● **WHAT TO DO**:
1. Reproduce the passage of the AI storage article between "Although not a" and "(for data integrity)", inclusive.
2. Answer these questions from the AI storage article:
(a) What happens to data when a complete dataset does not fit within GPU memory?
(b) In what two respects must storage be able to scale?
(c) Which product is given as an example of a DPU?

DPU	Existing vs. new	Cloud and data center	Object/Block/File
Network	All Flash/HDD/Hybrid	VM environments	Flash/HDD/Hybrid

Table 1. Storage considerations for IT when deploying AI solutions on GPU-accelerated AI applications

AI performance and the GPU

Before evaluating storage performance, consider that a key element of AI performance is having high-performance enterprise GPUs to accelerate training for machine-learning, DL, and inferencing apps.

Many data center servers do not have GPUs to accelerate AI apps, so it’s best to first look at GPU resources when looking at performance.

Large datasets do not always fit within GPU memory. This is important because GPUs deliver less performance when the complete data set does not fit within GPU memory. In such cases, data is swapped to and from GPU memory, thus impacting performance. Model training takes longer, and inference performance can be impacted.

Certain apps, such as fraud detection, may have extreme real-time requirements that are affected when GPU memory is waiting for data.

Storage considerations

Storage is always an important consideration. Existing storage solutions may not work well when deploying a new AI app.

It may be that you now require the speed of NVMe flash storage or direct GPU memory access for desired performance. However, you may not know what tomorrow’s storage expectations will be, as demands for AI data from storage increase over time. For certain applications, there is almost no such thing as too much storage performance, especially in the case of real-time use cases such as pre-transaction fraud detection.

There is no “one-size-fits-all” storage solution for AI-driven apps.

Performance is only one storage consideration. Another is scale-out ability. Training data is growing. Inferencing data is growing. Storage must be able to scale in both capacity and performance—and across multiple storage nodes in many cases. Simply put, a storage device that meets your needs today may not always scale for tomorrow’s challenges.

The bottom-line: as training and inference workloads grow, capacity and performance must also grow. IT should only consider scalable storage solutions with the performance to keep GPUs busy for the best AI performance.

Data center considerations

The data processing unit (DPU) is a recent addition to infrastructure technology that takes data center and AI storage to a completely new level.

Although not a storage product, the DPU redefines data center storage. It is designed to integrate storage, processing, and networks such that whole data centers act as a computer for enterprises.

It’s important to understand DPU functionality when planning and deploying storage as the DPU offloads storage services from data center processors and storage devices. For many storage products, a DPU interconnected data center enables a more efficient scale-out.

As an example, the NVIDIA BlueField DPU supports the following functionality:

NVMe over Fabrics (NVMe-oF)
GPUDirect Storage
Encryption
Elastic block storage
Erasure coding (for data integrity)
Decompression
Deduplication

Storage performance for remote storage access is as if the storage is directly attached to the AI server. The DPU helps to enable scalable software-defined storage, in addition to networking and cybersecurity acceleration.

Budget considerations

Cost remains a critical factor. While deploying the highest throughput and lowest latency storage is desirable, it is not always necessary depending on the AI app.

● **DATA EXCERPTS**:
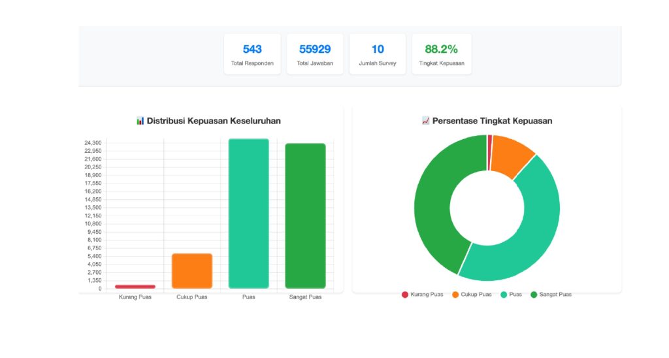This screenshot has width=669, height=358.
Task: Click the orange Cukup Puas bar
Action: click(x=192, y=271)
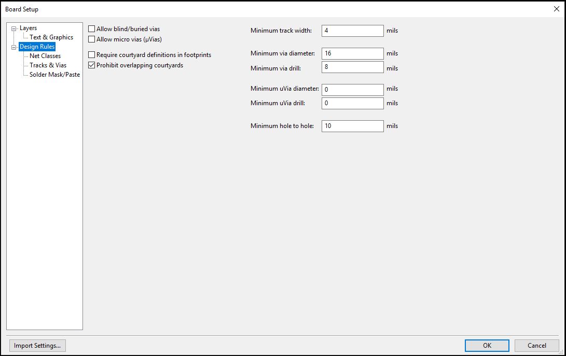The height and width of the screenshot is (356, 566).
Task: Uncheck Prohibit overlapping courtyards
Action: pos(92,65)
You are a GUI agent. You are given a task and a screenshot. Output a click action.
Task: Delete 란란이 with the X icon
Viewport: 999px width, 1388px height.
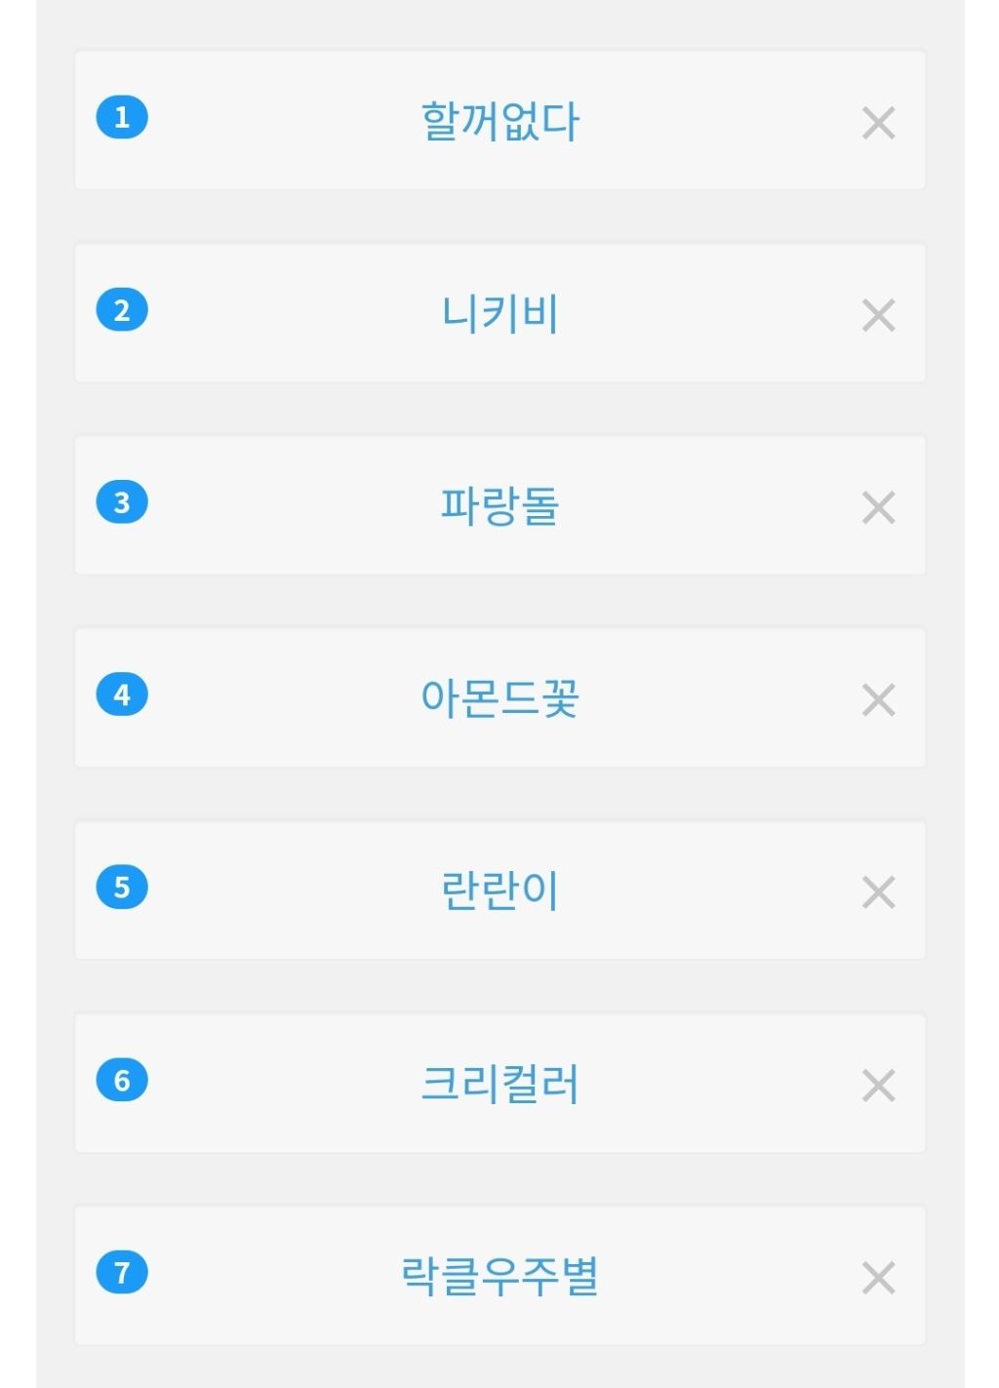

● **SOLVED PROBLEMS**:
1.
Although not a storage product, the DPU redefines data center storage. It is designed to integrate storage, processing, and networks such that whole data centers act as a computer for enterprises.

It’s important to understand DPU functionality when planning and deploying storage as the DPU offloads storage services from data center processors and storage devices. For many storage products, a DPU interconnected data center enables a more efficient scale-out.

As an example, the NVIDIA BlueField DPU supports the following functionality:

NVMe over Fabrics (NVMe-oF)
GPUDirect Storage
Encryption
Elastic block storage
Erasure coding (for data integrity)

2.
(a) It is swapped to and from GPU memory, which impacts performance.
(b) Capacity and performance.
(c) The NVIDIA BlueField DPU.